As a new epidemic, the coronavirus has attracted widespread attention on news media but this has also given rise to misinformation and conspiracy theories. Do you think with the explosion of news on the infection it has been a little difficult to separate facts from myths? Are there some critical key facts about the coronavirus outbreak that are getting lost in the noise?
Dalziel: I have appreciated a lot of the coverage on the coronavirus. If there is something that is getting distorted, it might have to do with the way that human beings, including myself, struggle with thinking about risk properly. We could be doing a better job of putting the risk in context. At present you are thousands of times more likely to get sick with the seasonal flu than with COVID-19 in the U.S. It is very difficult for the people involved and we should save some bandwidth for compassion for those affected by the virus.

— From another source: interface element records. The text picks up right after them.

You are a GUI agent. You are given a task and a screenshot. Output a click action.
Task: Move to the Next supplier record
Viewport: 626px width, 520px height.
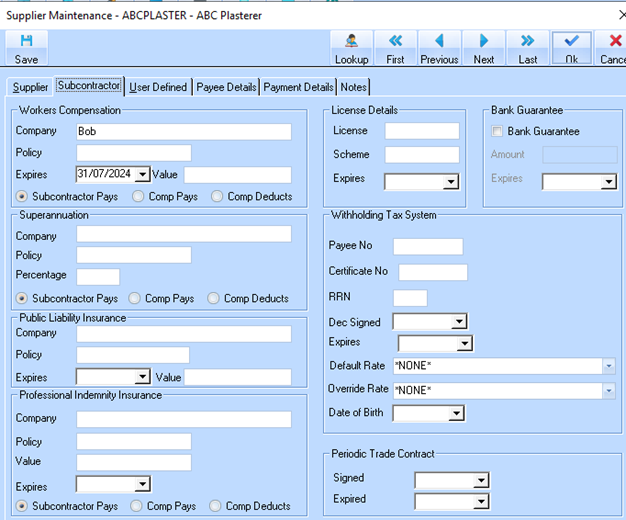point(484,42)
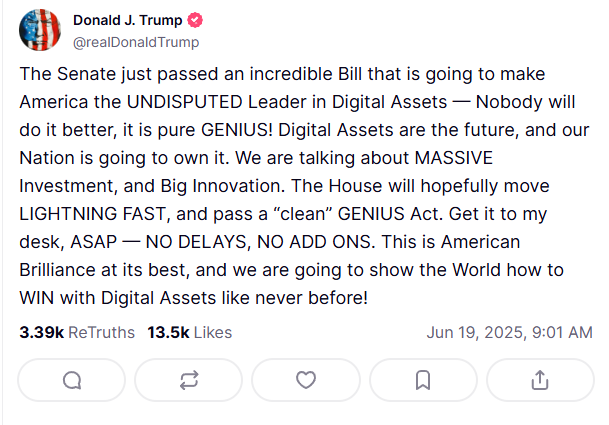Visit the @realDonaldTrump handle link

pyautogui.click(x=136, y=42)
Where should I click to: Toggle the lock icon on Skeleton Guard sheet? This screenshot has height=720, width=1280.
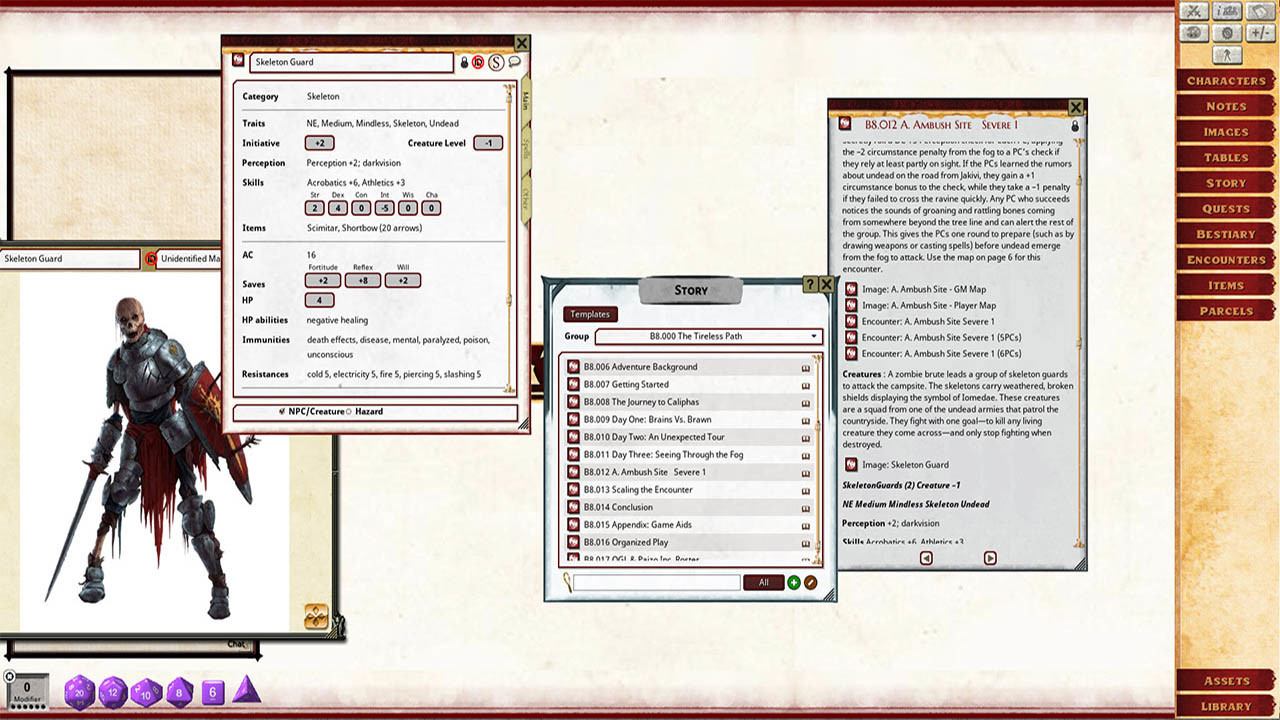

In your research, you have modeled outbreak trends for seasonal flu and the Ebola epidemic. Are there any big research questions at the heart of this outbreak that you would be interested in tackling in the near future?
Dalziel: There are a number of very good research groups working on the coronavirus already. Certainly there is no shortage of expertise. One of the questions that a graduate student in my lab and I have been interested in is investigating the role of heterogeneity in spread. The term heterogeneity indicates that the disease spreads at different rates in different places, which is certainly the case with COVID-19. For example, the infection is spreading relatively rapidly in China and not as much in the U.S. If you calculate that reproductive number in different places, one gets very different answers. One of the things we want to know is if this is going to be the next SARS in terms of taking hold and spreading in North American cities. That is difficult to predict just based on a single R0 value calculated over the whole world.
We are interested in understanding the consequences of different spread rates in different places and if we can introduce other parameters besides R0 that will help us asses when a pathogen arrives in a city and whether it’s likely to take hold there. The latter is manifestly not determined by a single R0 value because that implies an exponential growth of the infection all over the world, as long as R0 is bigger than 1. What we currently have with COVID-19 is a high rate of spread in some places and a lower spread in others. We are interested in understanding how we can get more predictability in such types of situations.